In 2013 Scheppers reported that he was randomly assaulted and "sucker punched" in Cleveland while walking back to the team hotel after dinner. Reports later emerged which indicated that he been in a bar fight and was using the random assault story as a cover.

The Rangers named Scheppers their Opening Day starting pitcher in 2014. However, he experienced right elbow inflammation and went on the disabled list in April, after making four starts. He returned to the Rangers in June as a relief pitcher, and returned to the disabled list with elbow inflammation after making four appearances. Scheppers missed the last two months of the 2015 season with a bone bruise in his left knee.

Scheppers was diagnosed with torn cartilage in his left knee before the 2016 season, and required surgery, which kept him out until September.

He was sent outright to Triple-A Round Rock Express on April 15, 2017. He had his contract purchased on June 19, 2017. He was optioned back to the minor leagues on July 2, 2017. He was designated for assignment on August 26.

Scheppers left the Rangers organization in October 2017, becoming a minor league free agent.

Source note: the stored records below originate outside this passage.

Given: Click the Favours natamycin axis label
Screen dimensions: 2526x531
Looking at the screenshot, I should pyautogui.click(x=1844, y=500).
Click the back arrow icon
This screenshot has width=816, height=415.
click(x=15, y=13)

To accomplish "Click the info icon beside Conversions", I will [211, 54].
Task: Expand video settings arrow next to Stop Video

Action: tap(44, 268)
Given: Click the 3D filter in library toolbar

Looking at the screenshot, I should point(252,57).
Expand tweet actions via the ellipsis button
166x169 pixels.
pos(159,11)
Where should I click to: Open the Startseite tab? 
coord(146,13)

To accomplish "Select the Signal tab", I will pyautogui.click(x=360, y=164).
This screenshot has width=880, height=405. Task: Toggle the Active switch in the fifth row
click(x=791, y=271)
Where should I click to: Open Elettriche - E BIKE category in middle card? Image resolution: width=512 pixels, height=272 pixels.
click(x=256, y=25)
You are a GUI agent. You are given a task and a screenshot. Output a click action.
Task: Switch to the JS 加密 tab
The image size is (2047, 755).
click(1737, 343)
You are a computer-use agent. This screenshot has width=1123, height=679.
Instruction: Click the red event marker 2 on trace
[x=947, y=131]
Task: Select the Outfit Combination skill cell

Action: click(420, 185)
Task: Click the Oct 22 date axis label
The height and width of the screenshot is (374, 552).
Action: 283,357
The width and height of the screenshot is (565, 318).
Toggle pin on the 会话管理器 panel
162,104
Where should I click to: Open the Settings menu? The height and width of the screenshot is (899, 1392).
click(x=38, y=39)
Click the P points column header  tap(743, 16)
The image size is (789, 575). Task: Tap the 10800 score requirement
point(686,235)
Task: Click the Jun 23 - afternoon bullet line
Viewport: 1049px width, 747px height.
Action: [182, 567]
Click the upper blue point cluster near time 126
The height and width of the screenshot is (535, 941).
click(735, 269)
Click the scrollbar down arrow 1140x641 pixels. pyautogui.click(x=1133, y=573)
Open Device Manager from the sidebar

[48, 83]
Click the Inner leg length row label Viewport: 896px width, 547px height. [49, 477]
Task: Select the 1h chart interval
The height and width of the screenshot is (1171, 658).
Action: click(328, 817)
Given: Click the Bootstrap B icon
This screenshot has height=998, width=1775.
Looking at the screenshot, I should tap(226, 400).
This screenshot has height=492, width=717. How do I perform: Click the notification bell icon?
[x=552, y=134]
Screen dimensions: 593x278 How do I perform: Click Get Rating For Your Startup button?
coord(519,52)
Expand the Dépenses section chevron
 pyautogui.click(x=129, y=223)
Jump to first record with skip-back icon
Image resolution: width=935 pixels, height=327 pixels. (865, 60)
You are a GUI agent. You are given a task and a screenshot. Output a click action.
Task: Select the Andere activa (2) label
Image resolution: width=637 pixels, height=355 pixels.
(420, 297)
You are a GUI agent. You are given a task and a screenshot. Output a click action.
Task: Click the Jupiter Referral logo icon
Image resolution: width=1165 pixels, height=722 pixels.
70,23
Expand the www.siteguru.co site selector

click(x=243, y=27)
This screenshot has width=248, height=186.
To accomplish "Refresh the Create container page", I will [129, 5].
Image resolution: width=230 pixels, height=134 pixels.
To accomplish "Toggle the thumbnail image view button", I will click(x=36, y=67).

=== Chiba Lotte Marines ===
On January 15, 2018, he signed with the Chiba Lotte Marines of Nippon Professional Baseball. He became a free agent after the season.

=== Long Island Ducks ===
On May 27, 2019, Scheppers signed with the Long Island Ducks of the Atlantic League of Professional Baseball. In 8 games for the Ducks, he struggled to a 9.35 ERA with 10 strikeouts across 8 2/3 innings pitched. Scheppers was released by Long Island on June 22.